Home Washington Press Releases 2010 Two Former Employees of Credit Union Arrested on Charges of Defrauding Institution of More Than $675,000...

Two Former Employees of Credit Union Arrested on Charges of Defrauding Institution of More Than $675,000

U.S. Attorney’s Office November 30, 2010
  • District of Columbia (202) 514-7566

WASHINGTON—Two former employees of Clara Barton Federal Credit Union were arrested today after being indicted by a federal grand jury for issuing more than $675,000 in fraudulent loans from the credit union and conducting unauthorized transactions on member accounts, U.S. Attorney Ronald C. Machen Jr. and James W. McJunkin, Assistant Director in Charge of the FBI's Washington Field Office, announced.

Tracy S. Kemper, 35, of Temple Hills, Maryland, and Tiffany A. Samuells, 34, of Greenbelt, Maryland, were arrested at their homes. They were indicted last week by a grand jury in U.S. District Court for the District of Columbia. The indictment charges them with conspiracy to commit bank fraud, multiple counts of bank fraud, one count of conspiracy to commit aggravated identity theft, and multiple counts of aggravated identity theft.

The indictment also seeks criminal forfeiture in the amount of $678,311. If convicted, Kemper and Samuells each face up to 30 years of imprisonment on the conspiracy to commit bank fraud and bank fraud charges, up to five years of imprisonment on the conspiracy to commit aggravated identity theft charge, and two years of imprisonment on the aggravated identity theft charges.

According to the indictment, before its merger with Pentagon Federal Credit Union in November 2008, Clara Barton was a small credit union in Washington, D.C., serving employees of the American Red Cross and their relatives.
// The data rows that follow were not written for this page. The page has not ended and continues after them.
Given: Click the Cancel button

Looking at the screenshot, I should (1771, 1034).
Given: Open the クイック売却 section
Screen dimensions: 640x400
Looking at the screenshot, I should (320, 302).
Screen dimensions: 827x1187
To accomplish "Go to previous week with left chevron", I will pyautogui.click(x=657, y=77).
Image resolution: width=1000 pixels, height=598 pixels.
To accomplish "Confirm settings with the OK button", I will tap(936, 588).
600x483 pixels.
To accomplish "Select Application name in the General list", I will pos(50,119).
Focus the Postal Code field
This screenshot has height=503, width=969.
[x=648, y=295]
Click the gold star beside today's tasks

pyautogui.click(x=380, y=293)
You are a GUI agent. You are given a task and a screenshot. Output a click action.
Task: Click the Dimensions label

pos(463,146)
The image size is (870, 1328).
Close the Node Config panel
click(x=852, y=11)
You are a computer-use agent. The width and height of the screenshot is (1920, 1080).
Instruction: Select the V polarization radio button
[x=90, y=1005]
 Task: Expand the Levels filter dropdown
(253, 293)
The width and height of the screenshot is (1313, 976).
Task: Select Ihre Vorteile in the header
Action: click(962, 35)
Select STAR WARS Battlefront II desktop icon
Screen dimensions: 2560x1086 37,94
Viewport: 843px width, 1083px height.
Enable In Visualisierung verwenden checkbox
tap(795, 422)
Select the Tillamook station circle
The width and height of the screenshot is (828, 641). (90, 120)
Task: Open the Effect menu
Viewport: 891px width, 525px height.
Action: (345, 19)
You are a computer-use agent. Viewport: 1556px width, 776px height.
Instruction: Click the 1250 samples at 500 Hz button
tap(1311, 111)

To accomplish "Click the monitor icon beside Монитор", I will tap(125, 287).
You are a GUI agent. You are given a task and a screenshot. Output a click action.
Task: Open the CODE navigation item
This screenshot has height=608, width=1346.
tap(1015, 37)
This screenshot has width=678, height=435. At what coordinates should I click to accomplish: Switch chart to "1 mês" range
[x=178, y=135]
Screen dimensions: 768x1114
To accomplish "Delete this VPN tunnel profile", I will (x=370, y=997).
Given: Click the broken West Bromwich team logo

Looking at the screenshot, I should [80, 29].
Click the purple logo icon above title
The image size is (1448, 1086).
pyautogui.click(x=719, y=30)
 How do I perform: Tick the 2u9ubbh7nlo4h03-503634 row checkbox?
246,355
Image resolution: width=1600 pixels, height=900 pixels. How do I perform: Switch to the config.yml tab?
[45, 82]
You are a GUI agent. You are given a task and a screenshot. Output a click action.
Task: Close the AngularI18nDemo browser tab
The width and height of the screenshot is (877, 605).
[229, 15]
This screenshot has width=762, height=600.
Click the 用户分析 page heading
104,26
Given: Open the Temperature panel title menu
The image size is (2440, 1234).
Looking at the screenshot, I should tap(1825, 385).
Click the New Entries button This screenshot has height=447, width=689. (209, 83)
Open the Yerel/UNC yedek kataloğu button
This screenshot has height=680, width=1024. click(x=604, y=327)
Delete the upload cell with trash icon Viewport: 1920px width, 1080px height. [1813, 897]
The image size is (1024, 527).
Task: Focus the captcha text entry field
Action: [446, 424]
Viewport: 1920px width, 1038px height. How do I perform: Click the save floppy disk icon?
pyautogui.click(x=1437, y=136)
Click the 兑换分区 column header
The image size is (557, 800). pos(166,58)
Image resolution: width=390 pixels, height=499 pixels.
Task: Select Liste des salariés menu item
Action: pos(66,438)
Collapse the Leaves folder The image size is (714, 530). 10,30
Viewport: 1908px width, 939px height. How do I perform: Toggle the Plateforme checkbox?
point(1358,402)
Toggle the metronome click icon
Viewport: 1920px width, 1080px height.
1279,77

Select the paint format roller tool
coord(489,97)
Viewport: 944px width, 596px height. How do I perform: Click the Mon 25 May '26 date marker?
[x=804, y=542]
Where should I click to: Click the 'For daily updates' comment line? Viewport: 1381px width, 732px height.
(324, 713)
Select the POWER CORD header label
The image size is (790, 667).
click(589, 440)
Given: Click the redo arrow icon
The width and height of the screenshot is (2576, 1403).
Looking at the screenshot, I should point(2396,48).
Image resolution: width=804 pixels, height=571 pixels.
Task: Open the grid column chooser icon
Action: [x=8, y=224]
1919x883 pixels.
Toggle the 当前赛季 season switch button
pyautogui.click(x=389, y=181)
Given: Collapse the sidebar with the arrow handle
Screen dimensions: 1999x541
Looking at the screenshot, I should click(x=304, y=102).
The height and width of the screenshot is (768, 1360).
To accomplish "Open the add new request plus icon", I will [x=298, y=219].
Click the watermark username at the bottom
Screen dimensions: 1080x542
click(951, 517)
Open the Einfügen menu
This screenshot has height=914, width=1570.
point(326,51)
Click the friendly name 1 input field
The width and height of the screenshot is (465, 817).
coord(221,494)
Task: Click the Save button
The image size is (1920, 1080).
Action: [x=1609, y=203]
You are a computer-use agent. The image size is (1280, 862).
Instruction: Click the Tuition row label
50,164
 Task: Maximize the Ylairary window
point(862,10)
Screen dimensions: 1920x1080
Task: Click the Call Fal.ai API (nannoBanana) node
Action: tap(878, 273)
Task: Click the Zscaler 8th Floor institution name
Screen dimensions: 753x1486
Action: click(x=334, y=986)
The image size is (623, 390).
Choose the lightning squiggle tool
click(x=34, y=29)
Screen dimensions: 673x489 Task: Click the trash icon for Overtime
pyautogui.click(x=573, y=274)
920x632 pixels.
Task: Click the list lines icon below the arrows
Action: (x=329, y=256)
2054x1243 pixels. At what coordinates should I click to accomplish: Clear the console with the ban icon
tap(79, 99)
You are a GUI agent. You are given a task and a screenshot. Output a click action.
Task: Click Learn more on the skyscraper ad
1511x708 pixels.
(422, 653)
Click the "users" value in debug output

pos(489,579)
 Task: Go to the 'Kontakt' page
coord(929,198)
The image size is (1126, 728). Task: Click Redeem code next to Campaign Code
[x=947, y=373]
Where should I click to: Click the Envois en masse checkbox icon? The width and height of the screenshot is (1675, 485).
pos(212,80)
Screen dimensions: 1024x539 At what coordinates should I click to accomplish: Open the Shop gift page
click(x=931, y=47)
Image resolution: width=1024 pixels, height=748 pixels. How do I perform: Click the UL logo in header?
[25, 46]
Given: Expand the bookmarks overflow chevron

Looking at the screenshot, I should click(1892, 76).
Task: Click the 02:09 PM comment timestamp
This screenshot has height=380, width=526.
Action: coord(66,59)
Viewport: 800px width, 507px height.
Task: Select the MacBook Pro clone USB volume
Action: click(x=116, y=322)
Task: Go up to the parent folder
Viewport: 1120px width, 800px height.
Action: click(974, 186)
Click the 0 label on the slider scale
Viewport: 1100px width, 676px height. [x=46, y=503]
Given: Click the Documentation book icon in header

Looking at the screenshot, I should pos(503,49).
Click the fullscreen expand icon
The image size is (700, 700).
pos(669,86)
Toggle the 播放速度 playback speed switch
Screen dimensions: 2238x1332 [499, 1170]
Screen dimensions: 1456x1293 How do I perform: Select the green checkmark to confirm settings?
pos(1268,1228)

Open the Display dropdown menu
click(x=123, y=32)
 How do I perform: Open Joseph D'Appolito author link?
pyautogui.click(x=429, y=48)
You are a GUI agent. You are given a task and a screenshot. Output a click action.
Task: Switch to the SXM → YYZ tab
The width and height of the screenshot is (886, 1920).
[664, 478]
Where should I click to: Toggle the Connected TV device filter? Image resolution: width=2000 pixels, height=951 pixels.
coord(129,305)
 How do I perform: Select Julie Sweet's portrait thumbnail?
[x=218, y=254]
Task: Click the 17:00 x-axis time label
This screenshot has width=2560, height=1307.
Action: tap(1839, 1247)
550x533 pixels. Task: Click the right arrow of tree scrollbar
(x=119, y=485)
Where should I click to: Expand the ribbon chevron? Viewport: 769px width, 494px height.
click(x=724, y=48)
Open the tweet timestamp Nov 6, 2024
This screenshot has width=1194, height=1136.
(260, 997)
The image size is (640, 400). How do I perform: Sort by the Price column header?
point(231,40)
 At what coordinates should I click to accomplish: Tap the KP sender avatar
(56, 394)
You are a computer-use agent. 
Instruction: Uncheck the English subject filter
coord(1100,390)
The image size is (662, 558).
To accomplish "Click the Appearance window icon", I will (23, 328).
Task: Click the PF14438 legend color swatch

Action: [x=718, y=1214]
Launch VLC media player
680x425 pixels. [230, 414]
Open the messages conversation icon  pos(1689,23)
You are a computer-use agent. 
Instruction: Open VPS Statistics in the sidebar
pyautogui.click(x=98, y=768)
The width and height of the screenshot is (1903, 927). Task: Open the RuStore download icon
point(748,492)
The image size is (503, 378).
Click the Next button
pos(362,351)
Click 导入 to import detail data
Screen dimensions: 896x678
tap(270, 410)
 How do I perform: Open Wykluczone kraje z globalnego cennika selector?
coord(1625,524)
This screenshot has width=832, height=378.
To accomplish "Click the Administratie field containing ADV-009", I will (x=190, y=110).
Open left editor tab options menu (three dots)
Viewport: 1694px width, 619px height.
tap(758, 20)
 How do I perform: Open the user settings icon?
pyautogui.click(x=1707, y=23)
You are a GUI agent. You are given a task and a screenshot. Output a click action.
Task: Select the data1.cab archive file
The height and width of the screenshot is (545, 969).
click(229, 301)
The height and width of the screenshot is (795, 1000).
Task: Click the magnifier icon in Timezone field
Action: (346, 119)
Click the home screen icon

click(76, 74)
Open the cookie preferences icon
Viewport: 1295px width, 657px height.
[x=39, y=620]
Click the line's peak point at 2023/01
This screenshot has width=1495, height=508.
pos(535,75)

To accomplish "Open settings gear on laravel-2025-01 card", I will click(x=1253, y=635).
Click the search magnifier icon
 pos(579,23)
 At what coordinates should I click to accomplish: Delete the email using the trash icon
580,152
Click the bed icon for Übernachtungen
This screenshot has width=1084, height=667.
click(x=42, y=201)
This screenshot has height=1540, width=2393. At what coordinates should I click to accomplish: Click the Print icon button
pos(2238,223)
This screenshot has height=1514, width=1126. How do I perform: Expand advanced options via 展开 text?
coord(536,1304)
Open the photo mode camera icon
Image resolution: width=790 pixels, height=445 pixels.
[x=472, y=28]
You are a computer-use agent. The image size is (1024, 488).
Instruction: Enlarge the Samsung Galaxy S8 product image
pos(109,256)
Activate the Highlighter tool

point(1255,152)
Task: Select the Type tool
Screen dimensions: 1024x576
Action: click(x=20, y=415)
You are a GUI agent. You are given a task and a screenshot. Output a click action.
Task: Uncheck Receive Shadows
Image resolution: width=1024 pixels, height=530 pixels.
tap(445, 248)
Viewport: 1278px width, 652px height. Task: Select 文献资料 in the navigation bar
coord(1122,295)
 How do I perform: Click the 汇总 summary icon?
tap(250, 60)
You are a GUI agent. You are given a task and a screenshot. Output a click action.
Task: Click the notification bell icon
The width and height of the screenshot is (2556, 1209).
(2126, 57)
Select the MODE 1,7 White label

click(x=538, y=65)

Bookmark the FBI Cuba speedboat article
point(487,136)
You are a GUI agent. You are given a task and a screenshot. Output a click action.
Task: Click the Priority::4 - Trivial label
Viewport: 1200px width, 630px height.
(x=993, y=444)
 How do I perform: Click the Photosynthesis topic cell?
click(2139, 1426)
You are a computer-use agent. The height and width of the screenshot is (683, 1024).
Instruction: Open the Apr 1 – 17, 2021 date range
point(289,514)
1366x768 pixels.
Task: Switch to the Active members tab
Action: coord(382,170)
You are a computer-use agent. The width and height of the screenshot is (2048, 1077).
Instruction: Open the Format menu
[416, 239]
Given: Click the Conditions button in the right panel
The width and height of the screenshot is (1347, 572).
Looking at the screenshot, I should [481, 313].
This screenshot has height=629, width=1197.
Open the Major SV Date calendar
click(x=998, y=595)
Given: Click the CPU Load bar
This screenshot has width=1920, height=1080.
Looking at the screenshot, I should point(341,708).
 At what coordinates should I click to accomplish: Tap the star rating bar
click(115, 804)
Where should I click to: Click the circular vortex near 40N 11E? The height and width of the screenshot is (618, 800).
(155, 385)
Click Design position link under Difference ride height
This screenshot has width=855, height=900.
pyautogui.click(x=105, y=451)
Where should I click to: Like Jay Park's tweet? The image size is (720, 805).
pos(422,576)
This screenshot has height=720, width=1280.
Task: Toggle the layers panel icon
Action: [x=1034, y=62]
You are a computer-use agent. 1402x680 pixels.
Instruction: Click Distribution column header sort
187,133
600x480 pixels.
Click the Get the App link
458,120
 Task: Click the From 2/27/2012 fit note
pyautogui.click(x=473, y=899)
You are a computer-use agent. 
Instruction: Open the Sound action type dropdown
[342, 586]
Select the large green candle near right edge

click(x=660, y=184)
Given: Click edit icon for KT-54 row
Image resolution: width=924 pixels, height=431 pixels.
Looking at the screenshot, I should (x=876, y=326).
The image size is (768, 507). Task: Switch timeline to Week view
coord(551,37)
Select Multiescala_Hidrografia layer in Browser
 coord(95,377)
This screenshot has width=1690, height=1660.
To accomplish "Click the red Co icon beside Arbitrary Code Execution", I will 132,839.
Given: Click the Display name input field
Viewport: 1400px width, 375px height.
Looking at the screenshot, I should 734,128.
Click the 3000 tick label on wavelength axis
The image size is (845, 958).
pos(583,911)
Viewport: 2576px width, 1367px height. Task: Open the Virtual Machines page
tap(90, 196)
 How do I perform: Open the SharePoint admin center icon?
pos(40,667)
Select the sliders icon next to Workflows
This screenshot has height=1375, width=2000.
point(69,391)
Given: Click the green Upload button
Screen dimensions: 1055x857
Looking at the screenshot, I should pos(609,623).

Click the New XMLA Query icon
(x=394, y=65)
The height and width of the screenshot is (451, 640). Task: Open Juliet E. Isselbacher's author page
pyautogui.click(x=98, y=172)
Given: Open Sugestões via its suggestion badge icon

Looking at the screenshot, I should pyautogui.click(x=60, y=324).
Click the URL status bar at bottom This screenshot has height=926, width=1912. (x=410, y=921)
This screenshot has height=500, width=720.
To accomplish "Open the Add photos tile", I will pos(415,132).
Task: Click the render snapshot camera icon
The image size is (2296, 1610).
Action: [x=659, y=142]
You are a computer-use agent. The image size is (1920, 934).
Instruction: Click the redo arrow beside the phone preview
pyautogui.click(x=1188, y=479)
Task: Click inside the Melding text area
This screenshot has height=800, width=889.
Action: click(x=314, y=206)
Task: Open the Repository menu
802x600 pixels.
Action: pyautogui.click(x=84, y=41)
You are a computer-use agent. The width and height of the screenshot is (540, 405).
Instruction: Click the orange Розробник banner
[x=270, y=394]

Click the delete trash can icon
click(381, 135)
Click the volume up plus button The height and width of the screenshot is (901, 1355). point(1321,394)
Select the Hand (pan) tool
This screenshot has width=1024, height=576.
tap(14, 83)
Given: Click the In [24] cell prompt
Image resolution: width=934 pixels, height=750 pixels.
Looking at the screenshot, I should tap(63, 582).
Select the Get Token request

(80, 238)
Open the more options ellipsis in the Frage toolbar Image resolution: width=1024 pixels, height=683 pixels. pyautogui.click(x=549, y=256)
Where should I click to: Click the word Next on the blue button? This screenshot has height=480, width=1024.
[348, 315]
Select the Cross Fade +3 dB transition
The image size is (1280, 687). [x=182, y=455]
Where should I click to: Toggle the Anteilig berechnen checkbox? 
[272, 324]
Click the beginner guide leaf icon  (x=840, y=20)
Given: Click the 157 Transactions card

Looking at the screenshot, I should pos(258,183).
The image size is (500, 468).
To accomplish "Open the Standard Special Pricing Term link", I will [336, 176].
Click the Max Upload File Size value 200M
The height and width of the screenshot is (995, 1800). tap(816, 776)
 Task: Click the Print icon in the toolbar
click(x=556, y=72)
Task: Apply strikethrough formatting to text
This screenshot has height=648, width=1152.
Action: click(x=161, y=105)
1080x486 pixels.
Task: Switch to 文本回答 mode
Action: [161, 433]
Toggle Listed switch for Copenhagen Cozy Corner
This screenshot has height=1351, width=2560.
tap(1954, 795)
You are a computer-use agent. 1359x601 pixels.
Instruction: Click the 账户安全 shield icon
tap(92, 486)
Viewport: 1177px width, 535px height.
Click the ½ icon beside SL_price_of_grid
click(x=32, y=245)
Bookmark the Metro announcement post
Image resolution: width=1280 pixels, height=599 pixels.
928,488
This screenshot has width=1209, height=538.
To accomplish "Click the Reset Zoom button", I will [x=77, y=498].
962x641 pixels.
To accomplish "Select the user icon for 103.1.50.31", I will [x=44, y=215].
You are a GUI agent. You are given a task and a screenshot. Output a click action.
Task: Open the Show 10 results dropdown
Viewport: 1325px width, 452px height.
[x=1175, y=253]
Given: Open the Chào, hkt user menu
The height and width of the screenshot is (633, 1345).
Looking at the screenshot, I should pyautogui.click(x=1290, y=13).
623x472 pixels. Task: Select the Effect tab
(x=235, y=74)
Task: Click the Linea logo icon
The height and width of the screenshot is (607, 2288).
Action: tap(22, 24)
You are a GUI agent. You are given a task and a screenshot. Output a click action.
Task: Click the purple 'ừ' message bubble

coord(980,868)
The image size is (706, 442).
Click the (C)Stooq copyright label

Kemper was the loan officer and Samuells was a member services representative at the credit union.

Between 2006 and October 31, 2008, Kemper and Samuells caused $678,311 in fraudulent loans to be issued by the credit union, the indictment alleges. Some of these loans were issued in the names of individuals without those individuals' knowledge or consent. Other loans were issued in exchange for receiving a "kickback" or portion of the loan proceeds from the loan recipients. Kemper and Samuells generally obtained their "kickback" by withdrawing the money in cash from the loan recipient's Clara Barton account and either before or after the withdrawal, pocketing the cash and/or making cash deposits into their Clara Barton accounts. Kemper and Samuells also withdrew and transferred money from the accounts of loan recipients at Clara Barton without the knowledge or consent of the account holders. Often, those cash withdrawals and transfers occurred after the credit union had closed for business for the day.

The defendants appeared today before the Honorable Magistrate Judge Alan Kay and were released on personal recognizance. They are scheduled to return to court on December 15, 2010, for a status hearing before the Honorable Judge John D. Bates.

An indictment is merely a formal charge that a defendant has committed a violation of criminal laws and every defendant is presumed innocent until, and unless, proven guilty.

In announcing the indictment, U.S. Attorney Machen and Assistant Director McJunkin commended the outstanding investigative work of the special agents of the FBI's Washington Field Office. They also acknowledged the efforts of the staff of the U.S. Attorney's Office, including Legal Assistant Jamasee Lucas, Paralegal Specialist Sarah Reis, former Criminal Investigator Diane Eickman, Assistant U.S. Attorney Diane Lucas, who is working on forfeiture issues, and Assistant U.S. Attorney David S. Johnson, who is prosecuting the case.